→ Work request 1
Print the part of the simulation excerpt below from "We consider three" through "0.5 + 0.5w\).", with no changes.
→ Work request 2
Using the simulation excerpt below, decide whether each statement agrees with it. Answer yes or no for each, and quote the deciding words. (a) Four point estimators of arm values are compared. (b) Approximate normality is theoretically justified for the sample mean. (c) The non-asymptotic confidence intervals are built for the unweighted AIPW estimator.

→ Excerpt

§

We consider three simulation settings, each with \(K = 3\) arms that yield
rewards observed with additive \(\text{uniform}[-1, 1]\) noise. The
settings vary in the difference between the arm values. In the
*no-signal* case, we set arm values to \(Q(w) = 1\) for all
\(w \in \{1, 2, 3\}\); in the *low signal* case, we set
\(Q(w) = 0.9+ 0.1w\); and *high signal* case we set \(Q(w) = 0.5 + 0.5w\).
During the experiment, treatment is assigned by a modified Thompson
sampling method: first, tentative assignment probabilities are computed
via Thompson sampling with normal likelihood and normal
prior(D. J. Russo et al. 2018); they are then adjusted to impose the lower
bound \(e_t(w) \geq (1/K)t^{-0.7}\).

We show comparison among four point estimators of arm values \(Q(w)\): the sample mean, the AIPW estimator with uniform weights (labeled as “unweighted AIPW”), and the adaptively-weighted AIPW estimator with constant and two-point allocation schemes. For the AIPW-based estimators, we use the same formula given in our theorem to construct confidence intervals. For the sample mean we use the usual variance estimate \(\smash{\widehat{V}^{AVG}(w) := T_w^{-2} \sum_{t: W_t = w}^{T} (Y_t - \widehat{Q}^{AVG}_T(w))^2}\). Approximate normality is not theoretically justified for the unweighted AIPW estimator or for the sample mean. We also consider non-asymptotic confidence intervals for the sample mean, based on the method of time-uniform confidence sequences described in Howard et al. (2021). We refer interesting readers to our paper for more results on estimating other arms as well as the contrast between arms (Hadad et al. 2021 ).

§

→ Data excerpts

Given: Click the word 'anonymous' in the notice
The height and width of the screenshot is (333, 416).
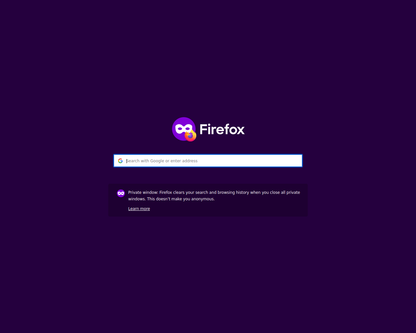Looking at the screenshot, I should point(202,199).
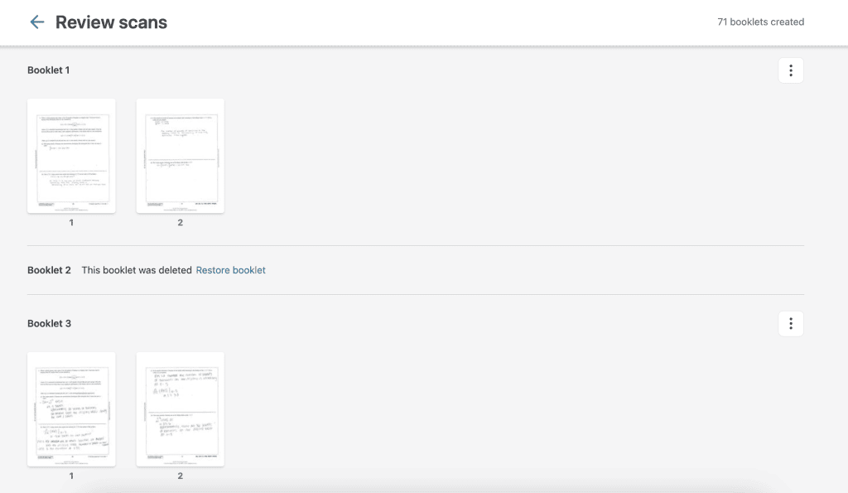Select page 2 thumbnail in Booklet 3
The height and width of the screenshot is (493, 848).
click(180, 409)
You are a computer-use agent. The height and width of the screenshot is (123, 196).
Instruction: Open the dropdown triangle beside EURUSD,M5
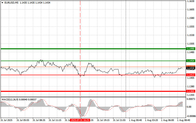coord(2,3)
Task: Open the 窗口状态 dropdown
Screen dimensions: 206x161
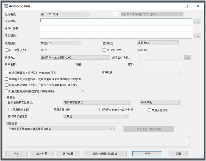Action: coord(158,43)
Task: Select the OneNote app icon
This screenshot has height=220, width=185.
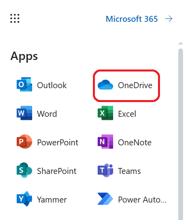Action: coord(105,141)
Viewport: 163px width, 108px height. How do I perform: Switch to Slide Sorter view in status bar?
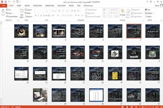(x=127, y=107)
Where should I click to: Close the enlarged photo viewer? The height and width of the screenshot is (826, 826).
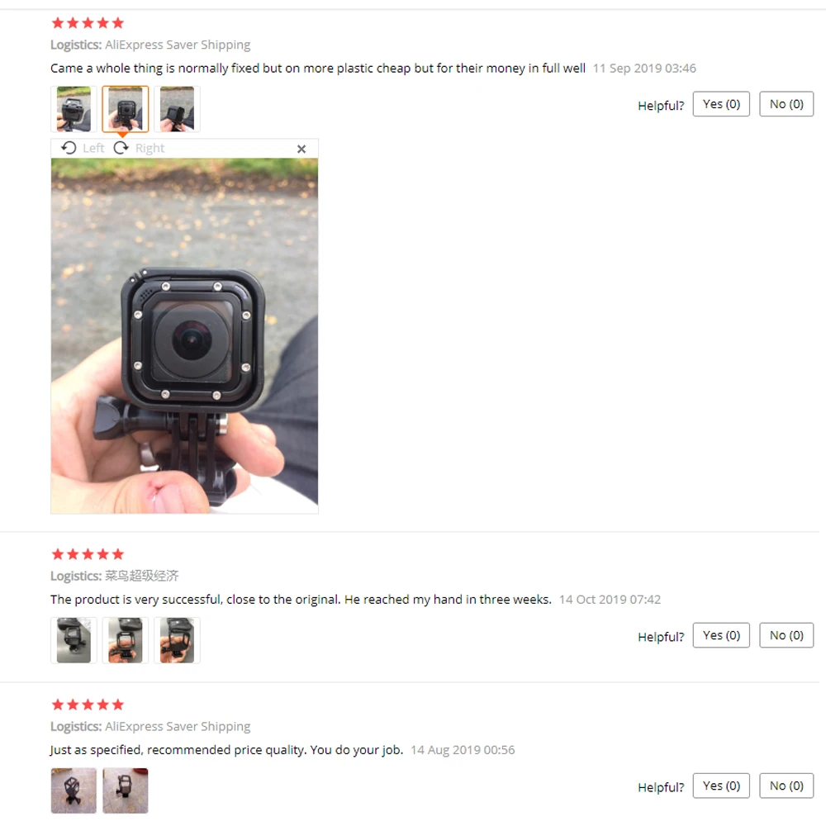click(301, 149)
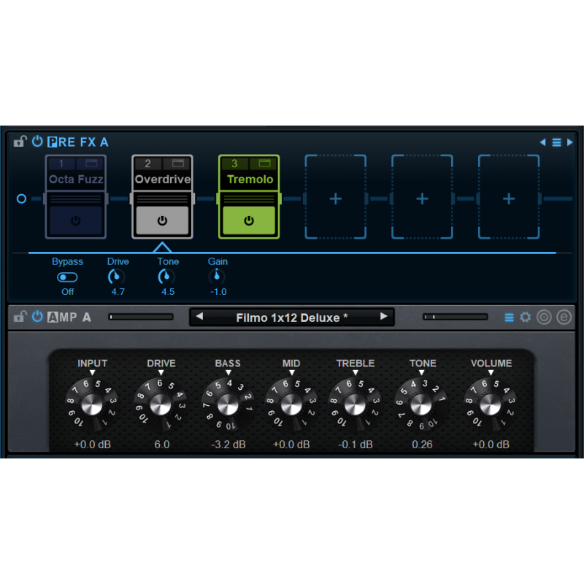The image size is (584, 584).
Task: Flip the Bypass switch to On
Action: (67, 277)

§

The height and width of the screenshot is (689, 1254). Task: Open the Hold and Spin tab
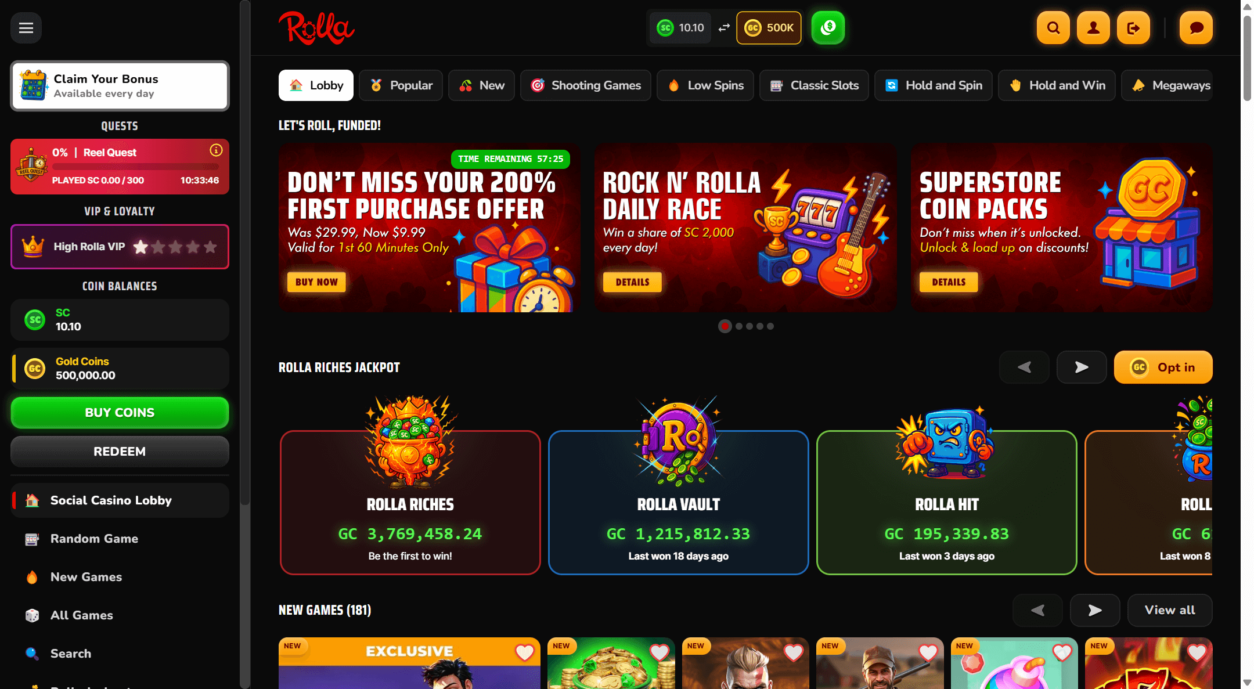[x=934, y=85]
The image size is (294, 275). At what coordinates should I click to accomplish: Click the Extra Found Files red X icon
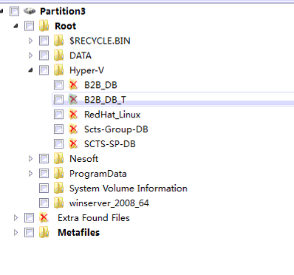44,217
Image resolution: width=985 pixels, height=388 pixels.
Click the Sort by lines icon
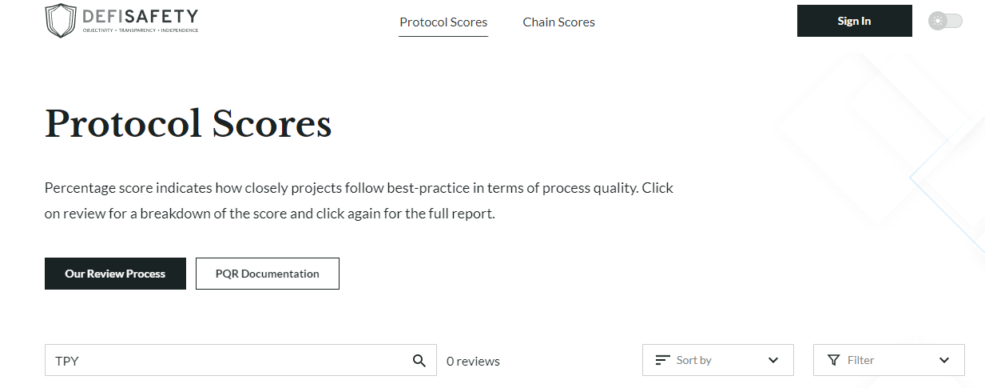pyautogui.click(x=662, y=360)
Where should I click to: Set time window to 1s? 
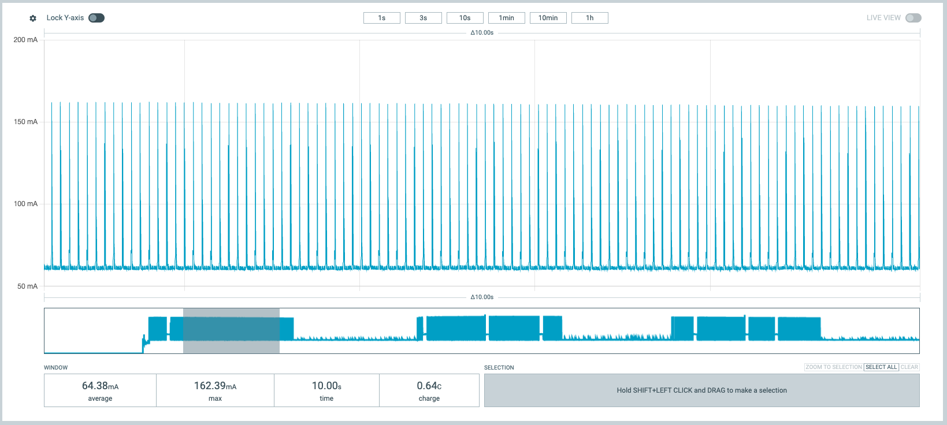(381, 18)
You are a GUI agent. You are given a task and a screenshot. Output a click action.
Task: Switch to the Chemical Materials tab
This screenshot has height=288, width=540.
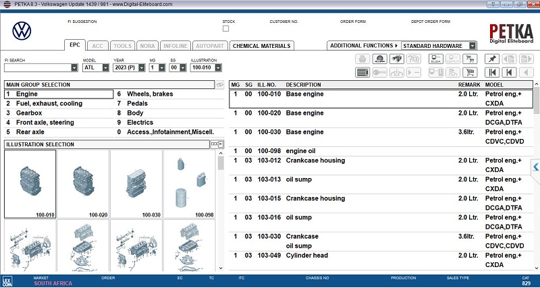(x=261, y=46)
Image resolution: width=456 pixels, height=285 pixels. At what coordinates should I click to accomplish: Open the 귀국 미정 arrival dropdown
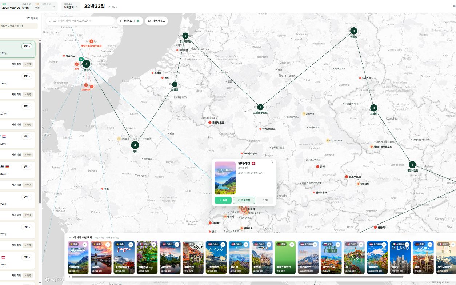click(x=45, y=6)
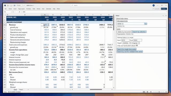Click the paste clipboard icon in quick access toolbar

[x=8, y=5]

§

→ Exercise result 1
We consider three simulation settings, each with \(K = 3\) arms that yield
rewards observed with additive \(\text{uniform}[-1, 1]\) noise. The
settings vary in the difference between the arm values. In the
*no-signal* case, we set arm values to \(Q(w) = 1\) for all
\(w \in \{1, 2, 3\}\); in the *low signal* case, we set
\(Q(w) = 0.9+ 0.1w\); and *high signal* case we set \(Q(w) = 0.5 + 0.5w\).

→ Exercise result 2
(a) Yes: "We show comparison among four point estimators of arm values"
(b) No: "Approximate normality is not theoretically justified for the unweighted AIPW estimator or for the sample mean."
(c) No: "We also consider non-asymptotic confidence intervals for the sample mean"